Migrating legacy content to WordPress (is pretty easy)

Recently I encountered a situation where I wanted to move some content to a new WordPress installation (not this one) from a piece of forum software that hadn't been attended to or upgraded in, you know, half a decade or so. Normally I would hit Google to try and find a solution for a problem like this, but I figured my particular circumstances were sufficiently esoteric that I could likely sort it out more quickly on my own. And it became a convenient opportunity to test and flex some basic XSLT muscle memory.

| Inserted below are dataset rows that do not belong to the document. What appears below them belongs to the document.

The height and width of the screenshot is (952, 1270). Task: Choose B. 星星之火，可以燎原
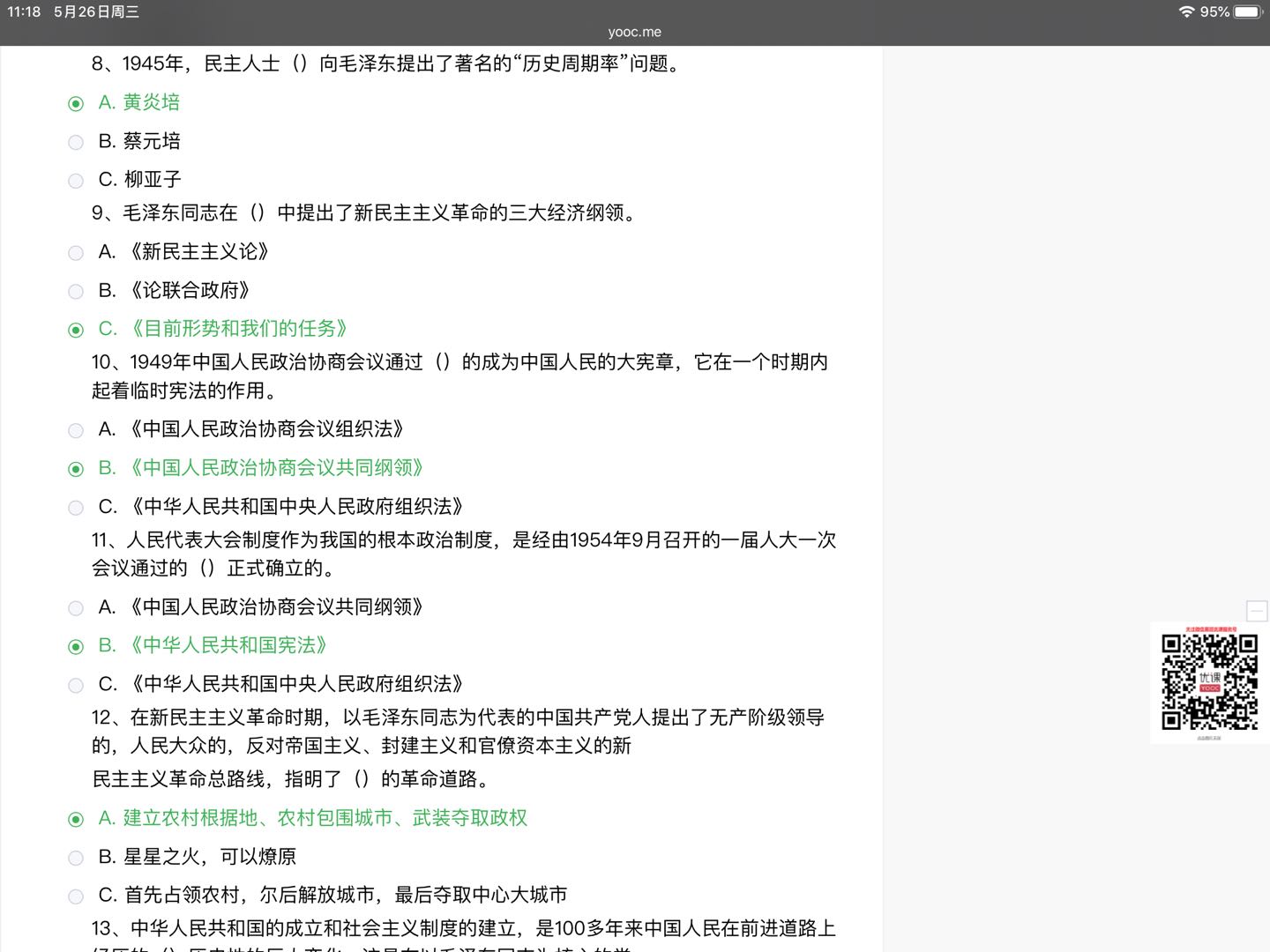[x=76, y=858]
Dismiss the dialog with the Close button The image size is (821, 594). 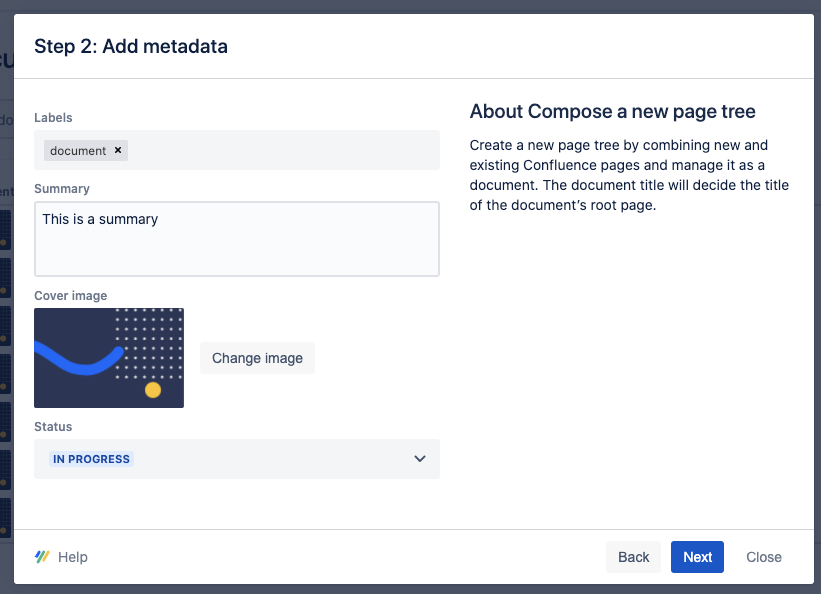point(764,557)
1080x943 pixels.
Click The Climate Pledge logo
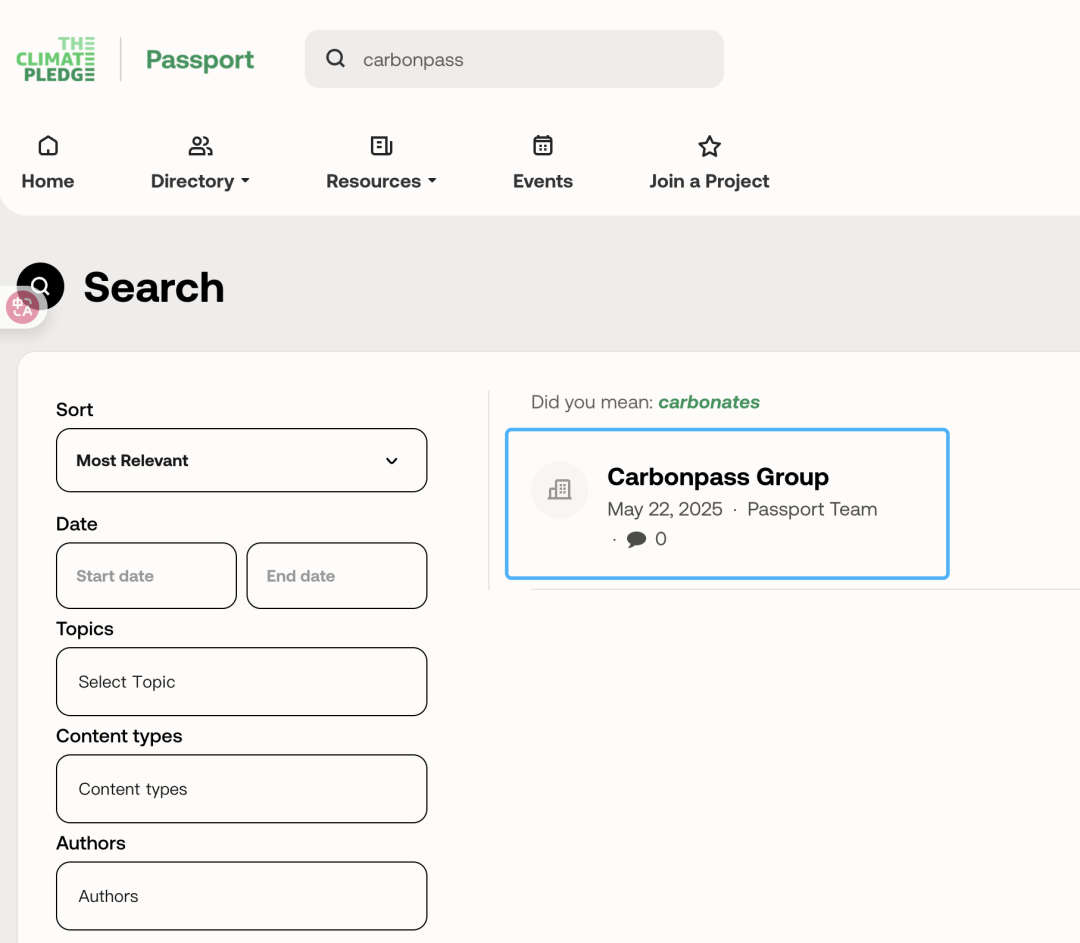coord(56,59)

In any data migration process the first questions you need to ask yourself are "where am I?" and "where am I going?" The answer to the first question was unambiguous: a MySQL database. The answer to the second question, writ large, was also a MySQL database. But as any self-respecting programmer knows, you can't just take some stuff from one database and insert it into another database willy-nilly without fully expecting to…well, break shit. Badly. So how does one get data into an application without directly injecting it into the database…and without first understanding every single interdependency in the entire database? i.e., a scope of knowledge that is unreasonable and unfeasible in this context. In the case of WordPress, the most obvious route seemed to be via the stock XML import/export plugin. So I had my migration path: MySQL DB(Database) XMLXSLT(WordPress) XML(WordPress) MySQL DB

Querying & exporting the data

The content of interest resided in two tables: topics & posts. It was a very simple SQL JOIN to extract the data I wanted (putting the data of greatest interest in the leading columns then everything else, often redundantly, after):

SELECT t.tid, t.title, t.description, t.starter_name,
    FROM_UNIXTIME(t.start_date) AS `unixtime_start_date`, p.post, t.*, p.*
FROM `ibf_1_1_2_topics` t INNER JOIN `ibf_1_1_2_posts` p
ON p.`topic_id` = t.`tid` AND p.`forum_id` = 1 AND p.`new_topic` = 1

This query got me all the data of interest, and I had executed the query in phpMyAdmin so exporting it as XML only took a couple more clicks. Here's an abbreviated and lorem-ipsum-ized version of the output: generic_database_export.xml

Transforming the data

So I had the (Database) XML and all I needed now was the XSLT to transform it to the (WordPress) XML for import. Being that I was working with zero knowledge of the WordPress XML import/export format, in order to construct the transform I exported as XML the default data that are created when you first install WordPress (i.e., the "Hello World" post) and used that as my target for the transform output. Here's the transform and here's the XML output.

Final thoughts

Quick & Dirty were very much the key words here. If I could have copy/pasted the content in question faster than I could have extracted and reconstituted and imported it, then this would have largely been an exercise in XSLT practice rather than a successful use of technology to simplify and expedite.